▶ _Description of the task_: Starting with the first line and ending with the last, transcribe the data exactly.
◇ ◇ ◇ ◇
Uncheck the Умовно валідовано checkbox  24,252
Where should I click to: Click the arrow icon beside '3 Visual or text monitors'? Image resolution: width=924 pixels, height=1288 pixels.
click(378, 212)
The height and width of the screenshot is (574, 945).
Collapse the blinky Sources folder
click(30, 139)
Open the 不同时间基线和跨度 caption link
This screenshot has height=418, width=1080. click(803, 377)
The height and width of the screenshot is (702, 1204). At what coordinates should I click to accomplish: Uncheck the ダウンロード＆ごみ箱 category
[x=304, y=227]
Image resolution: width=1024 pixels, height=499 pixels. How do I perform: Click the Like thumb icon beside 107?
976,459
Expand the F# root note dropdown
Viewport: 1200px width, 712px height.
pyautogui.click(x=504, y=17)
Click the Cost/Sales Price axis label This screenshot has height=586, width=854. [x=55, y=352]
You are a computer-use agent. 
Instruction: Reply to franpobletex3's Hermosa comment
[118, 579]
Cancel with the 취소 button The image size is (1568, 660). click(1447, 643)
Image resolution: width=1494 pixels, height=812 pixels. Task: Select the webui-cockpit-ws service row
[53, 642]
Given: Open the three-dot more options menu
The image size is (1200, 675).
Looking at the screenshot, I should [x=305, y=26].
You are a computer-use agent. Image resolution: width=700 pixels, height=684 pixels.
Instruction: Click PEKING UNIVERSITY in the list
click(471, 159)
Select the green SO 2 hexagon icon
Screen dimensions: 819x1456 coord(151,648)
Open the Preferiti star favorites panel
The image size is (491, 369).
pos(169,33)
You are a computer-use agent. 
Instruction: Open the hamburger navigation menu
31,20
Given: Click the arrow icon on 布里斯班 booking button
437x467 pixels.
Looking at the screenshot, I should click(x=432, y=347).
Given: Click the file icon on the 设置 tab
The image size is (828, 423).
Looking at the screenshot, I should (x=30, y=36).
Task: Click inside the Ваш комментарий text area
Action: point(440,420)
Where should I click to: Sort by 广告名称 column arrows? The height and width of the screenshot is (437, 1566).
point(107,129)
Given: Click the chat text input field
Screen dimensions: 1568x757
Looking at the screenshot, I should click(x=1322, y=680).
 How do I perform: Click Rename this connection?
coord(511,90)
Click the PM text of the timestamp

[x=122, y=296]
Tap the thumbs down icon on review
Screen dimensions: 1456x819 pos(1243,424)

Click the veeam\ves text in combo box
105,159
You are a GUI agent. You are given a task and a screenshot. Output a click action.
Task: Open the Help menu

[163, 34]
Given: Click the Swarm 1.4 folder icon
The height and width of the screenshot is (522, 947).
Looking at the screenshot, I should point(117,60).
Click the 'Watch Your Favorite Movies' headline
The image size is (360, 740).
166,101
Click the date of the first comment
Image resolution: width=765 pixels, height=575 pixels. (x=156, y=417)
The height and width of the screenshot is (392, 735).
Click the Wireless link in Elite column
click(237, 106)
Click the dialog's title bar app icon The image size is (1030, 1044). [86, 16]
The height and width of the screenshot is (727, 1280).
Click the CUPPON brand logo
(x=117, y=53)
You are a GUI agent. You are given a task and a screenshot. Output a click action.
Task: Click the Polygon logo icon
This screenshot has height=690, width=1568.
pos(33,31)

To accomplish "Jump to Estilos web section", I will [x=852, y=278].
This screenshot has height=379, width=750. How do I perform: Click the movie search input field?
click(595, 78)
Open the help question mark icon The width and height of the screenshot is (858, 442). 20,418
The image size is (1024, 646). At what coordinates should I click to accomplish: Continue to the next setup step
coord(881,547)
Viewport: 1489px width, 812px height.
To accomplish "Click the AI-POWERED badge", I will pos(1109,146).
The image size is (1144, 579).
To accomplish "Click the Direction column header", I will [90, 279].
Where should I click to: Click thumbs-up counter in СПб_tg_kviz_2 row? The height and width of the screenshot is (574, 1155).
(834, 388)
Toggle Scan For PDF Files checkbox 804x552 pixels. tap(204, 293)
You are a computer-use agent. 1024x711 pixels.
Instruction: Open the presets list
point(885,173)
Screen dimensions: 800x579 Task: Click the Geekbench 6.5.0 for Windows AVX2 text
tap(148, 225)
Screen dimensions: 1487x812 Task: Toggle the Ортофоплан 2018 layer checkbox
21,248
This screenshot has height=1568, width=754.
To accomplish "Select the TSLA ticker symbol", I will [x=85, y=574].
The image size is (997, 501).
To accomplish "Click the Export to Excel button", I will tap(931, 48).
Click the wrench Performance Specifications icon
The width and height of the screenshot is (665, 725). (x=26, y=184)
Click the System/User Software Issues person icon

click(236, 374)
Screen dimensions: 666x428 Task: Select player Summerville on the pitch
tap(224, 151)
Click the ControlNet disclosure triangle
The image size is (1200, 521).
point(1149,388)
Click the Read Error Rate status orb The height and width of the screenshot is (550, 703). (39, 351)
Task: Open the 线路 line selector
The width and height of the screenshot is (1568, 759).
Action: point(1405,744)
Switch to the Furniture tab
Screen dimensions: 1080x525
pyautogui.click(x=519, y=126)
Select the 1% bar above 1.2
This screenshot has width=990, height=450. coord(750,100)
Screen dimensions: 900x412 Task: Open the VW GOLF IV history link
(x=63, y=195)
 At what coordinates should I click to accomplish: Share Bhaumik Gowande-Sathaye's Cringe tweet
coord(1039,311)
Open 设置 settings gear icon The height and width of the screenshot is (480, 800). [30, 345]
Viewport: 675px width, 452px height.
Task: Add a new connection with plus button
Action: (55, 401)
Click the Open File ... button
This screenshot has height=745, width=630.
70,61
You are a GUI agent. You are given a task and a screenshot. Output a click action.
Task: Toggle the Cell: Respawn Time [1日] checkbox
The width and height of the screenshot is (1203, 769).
◇ ◇ ◇ ◇
▶ _Answer area_:
Uncheck the Умовно валідовано checkbox  24,252
Where should I click to: Click the arrow icon beside '3 Visual or text monitors'? Image resolution: width=924 pixels, height=1288 pixels.
click(378, 212)
The height and width of the screenshot is (574, 945).
Collapse the blinky Sources folder
click(30, 139)
Open the 不同时间基线和跨度 caption link
This screenshot has height=418, width=1080. click(803, 377)
The height and width of the screenshot is (702, 1204). At what coordinates should I click to accomplish: Uncheck the ダウンロード＆ごみ箱 category
[x=304, y=227]
Image resolution: width=1024 pixels, height=499 pixels. How do I perform: Click the Like thumb icon beside 107?
976,459
Expand the F# root note dropdown
Viewport: 1200px width, 712px height.
pyautogui.click(x=504, y=17)
Click the Cost/Sales Price axis label This screenshot has height=586, width=854. [x=55, y=352]
You are a computer-use agent. 
Instruction: Reply to franpobletex3's Hermosa comment
[118, 579]
Cancel with the 취소 button The image size is (1568, 660). click(1447, 643)
Image resolution: width=1494 pixels, height=812 pixels. Task: Select the webui-cockpit-ws service row
[53, 642]
Given: Open the three-dot more options menu
The image size is (1200, 675).
Looking at the screenshot, I should [x=305, y=26].
You are a computer-use agent. Image resolution: width=700 pixels, height=684 pixels.
Instruction: Click PEKING UNIVERSITY in the list
click(471, 159)
Select the green SO 2 hexagon icon
Screen dimensions: 819x1456 coord(151,648)
Open the Preferiti star favorites panel
The image size is (491, 369).
pos(169,33)
You are a computer-use agent. 
Instruction: Open the hamburger navigation menu
31,20
Given: Click the arrow icon on 布里斯班 booking button
437x467 pixels.
Looking at the screenshot, I should click(x=432, y=347).
Given: Click the file icon on the 设置 tab
The image size is (828, 423).
Looking at the screenshot, I should (x=30, y=36).
Task: Click inside the Ваш комментарий text area
Action: point(440,420)
Where should I click to: Sort by 广告名称 column arrows? The height and width of the screenshot is (437, 1566).
point(107,129)
Given: Click the chat text input field
Screen dimensions: 1568x757
Looking at the screenshot, I should click(x=1322, y=680).
 How do I perform: Click Rename this connection?
coord(511,90)
Click the PM text of the timestamp

[x=122, y=296]
Tap the thumbs down icon on review
Screen dimensions: 1456x819 pos(1243,424)

Click the veeam\ves text in combo box
105,159
You are a GUI agent. You are given a task and a screenshot. Output a click action.
Task: Open the Help menu

[163, 34]
Given: Click the Swarm 1.4 folder icon
The height and width of the screenshot is (522, 947).
Looking at the screenshot, I should point(117,60).
Click the 'Watch Your Favorite Movies' headline
The image size is (360, 740).
166,101
Click the date of the first comment
Image resolution: width=765 pixels, height=575 pixels. (x=156, y=417)
The height and width of the screenshot is (392, 735).
Click the Wireless link in Elite column
click(237, 106)
Click the dialog's title bar app icon The image size is (1030, 1044). [86, 16]
The height and width of the screenshot is (727, 1280).
Click the CUPPON brand logo
(x=117, y=53)
You are a GUI agent. You are given a task and a screenshot. Output a click action.
Task: Click the Polygon logo icon
This screenshot has height=690, width=1568.
pos(33,31)

To accomplish "Jump to Estilos web section", I will [x=852, y=278].
This screenshot has height=379, width=750. How do I perform: Click the movie search input field?
click(595, 78)
Open the help question mark icon The width and height of the screenshot is (858, 442). 20,418
The image size is (1024, 646). At what coordinates should I click to accomplish: Continue to the next setup step
coord(881,547)
Viewport: 1489px width, 812px height.
To accomplish "Click the AI-POWERED badge", I will pos(1109,146).
The image size is (1144, 579).
To accomplish "Click the Direction column header", I will [90, 279].
Where should I click to: Click thumbs-up counter in СПб_tg_kviz_2 row? The height and width of the screenshot is (574, 1155).
(834, 388)
Toggle Scan For PDF Files checkbox 804x552 pixels. tap(204, 293)
You are a computer-use agent. 1024x711 pixels.
Instruction: Open the presets list
point(885,173)
Screen dimensions: 800x579 Task: Click the Geekbench 6.5.0 for Windows AVX2 text
tap(148, 225)
Screen dimensions: 1487x812 Task: Toggle the Ортофоплан 2018 layer checkbox
21,248
This screenshot has height=1568, width=754.
To accomplish "Select the TSLA ticker symbol", I will [x=85, y=574].
The image size is (997, 501).
To accomplish "Click the Export to Excel button", I will tap(931, 48).
Click the wrench Performance Specifications icon
The width and height of the screenshot is (665, 725). (x=26, y=184)
Click the System/User Software Issues person icon

click(236, 374)
Screen dimensions: 666x428 Task: Select player Summerville on the pitch
tap(224, 151)
Click the ControlNet disclosure triangle
The image size is (1200, 521).
point(1149,388)
Click the Read Error Rate status orb The height and width of the screenshot is (550, 703). (39, 351)
Task: Open the 线路 line selector
The width and height of the screenshot is (1568, 759).
Action: point(1405,744)
Switch to the Furniture tab
Screen dimensions: 1080x525
pyautogui.click(x=519, y=126)
Select the 1% bar above 1.2
This screenshot has width=990, height=450. coord(750,100)
Screen dimensions: 900x412 Task: Open the VW GOLF IV history link
(x=63, y=195)
 At what coordinates should I click to accomplish: Share Bhaumik Gowande-Sathaye's Cringe tweet
coord(1039,311)
Open 设置 settings gear icon The height and width of the screenshot is (480, 800). [30, 345]
Viewport: 675px width, 452px height.
Task: Add a new connection with plus button
Action: (55, 401)
Click the Open File ... button
This screenshot has height=745, width=630.
70,61
You are a GUI agent. You are given a task and a screenshot. Output a click action.
Task: Toggle the Cell: Respawn Time [1日] checkbox
The width and height of the screenshot is (1203, 769).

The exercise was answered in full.